Well, I’ve finally gotten a book published and now I fancy myself a bona fide thriller writer.
So what does a novice author pontificate upon?
How about a pet peeve?
I have been told by several agents, editors, even a few close friends, that my writing is sometimes too graphic.
To be more precise, the violent scenes in my books are often described in much more detail than is necessary. I have been informed that in some instances, these scenes take away from the story instead of add to it.
I have also been told that really good writing doesn’t need that level of detail. Really good writing leaves more to the imagination of the reader, allowing him or her to fill in the gory details for themselves.

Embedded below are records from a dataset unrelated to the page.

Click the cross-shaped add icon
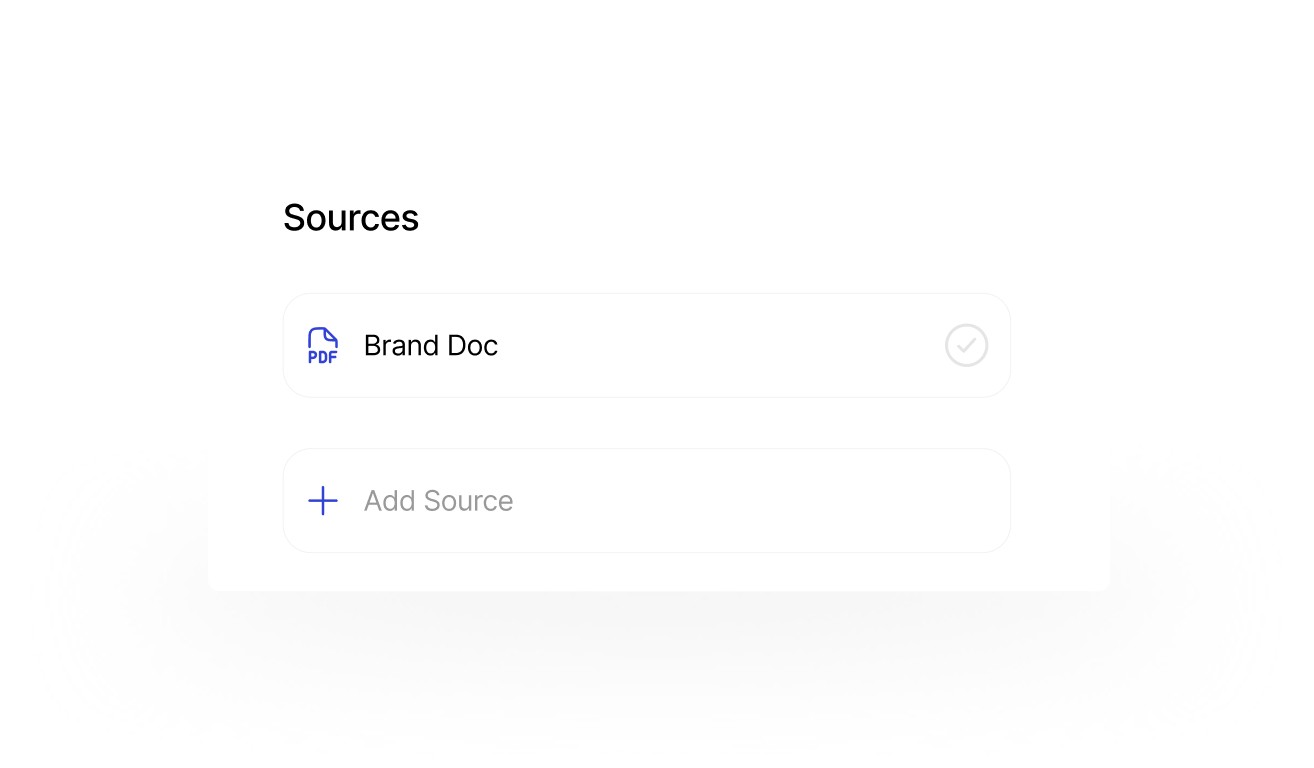Image resolution: width=1314 pixels, height=768 pixels. 322,500
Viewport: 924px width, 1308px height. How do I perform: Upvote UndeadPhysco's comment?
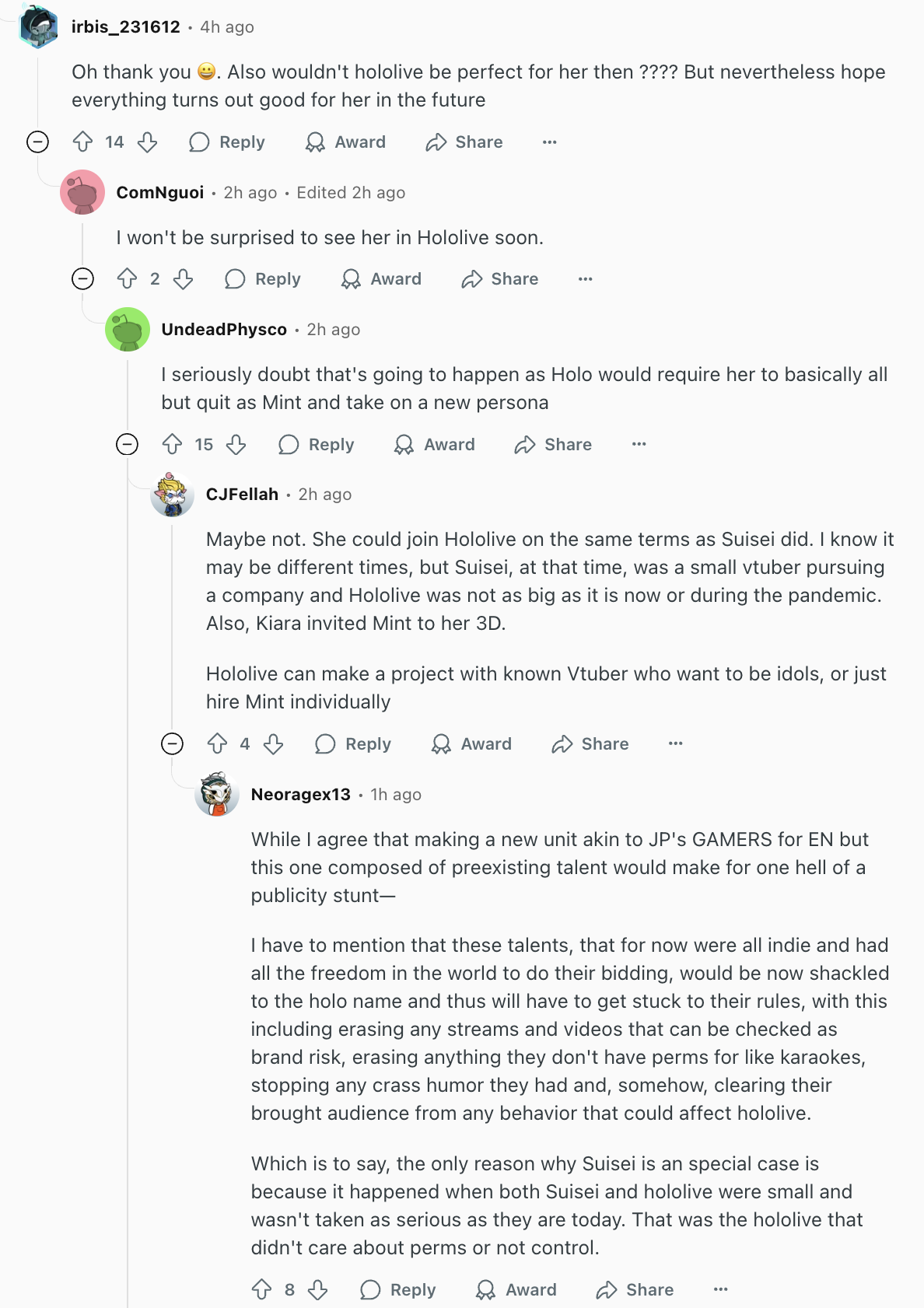point(172,444)
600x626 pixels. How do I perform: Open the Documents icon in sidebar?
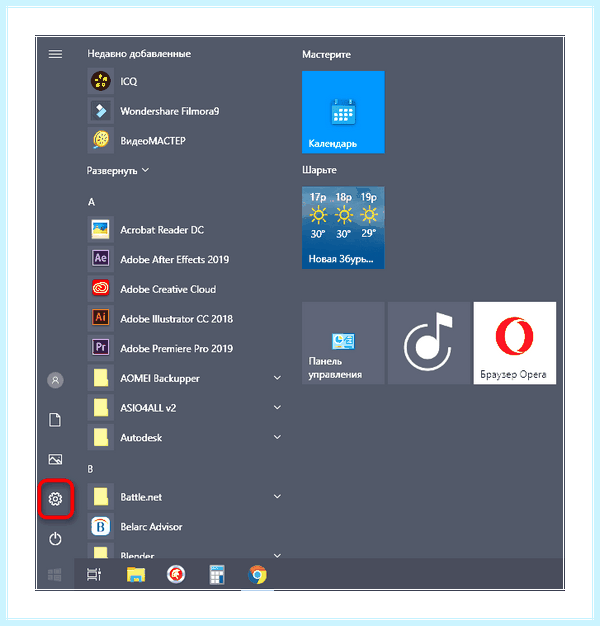[x=55, y=420]
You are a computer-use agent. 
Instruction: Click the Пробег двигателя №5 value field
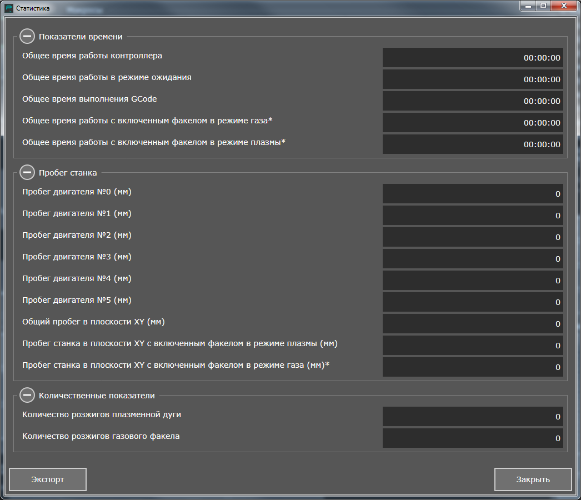tap(473, 302)
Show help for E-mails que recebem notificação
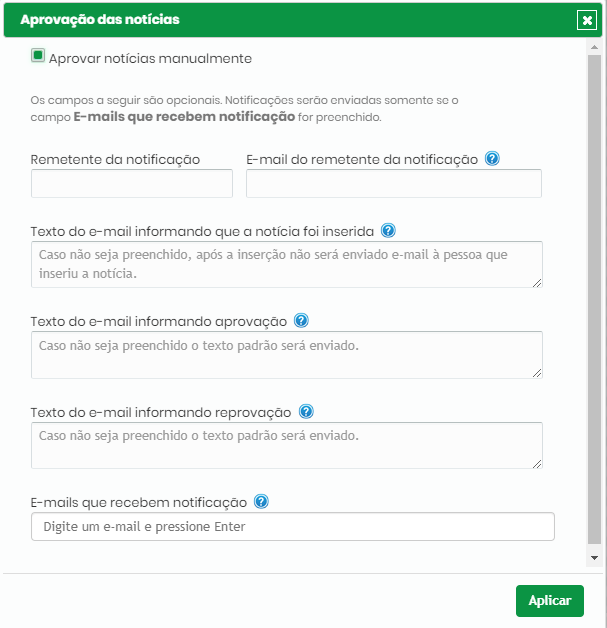607x628 pixels. coord(261,502)
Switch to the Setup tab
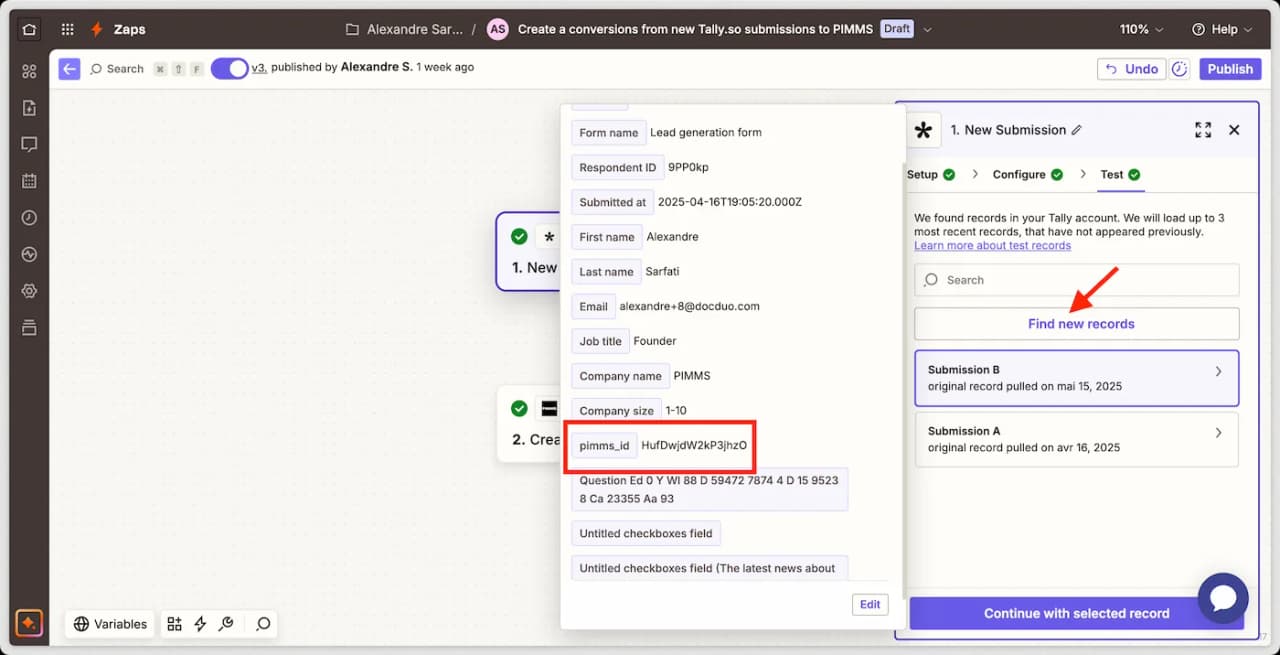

I was never sure how to respond to these criticisms. On the one hand, I did not want to dismiss what others had to say simply because it’s not how I’ve been doing it. I haven’t been writing novels all that long, but I have spent most of my adult life in advertising and I’ve seen creative teams take ownership of ads that aren’t necessarily on strategy (or even all that good) and then die on the sword refusing to change a visual or even a single word of copy because they felt it would violate the integrity of the idea.
I didn’t want to be one of those people. I wanted to be open-minded.
On the other hand, what if I found that I simply didn’t agree with others’ assessment?
For a while, I must admit, it was a conundrum.
So I took a step back and tried to look at it objectively.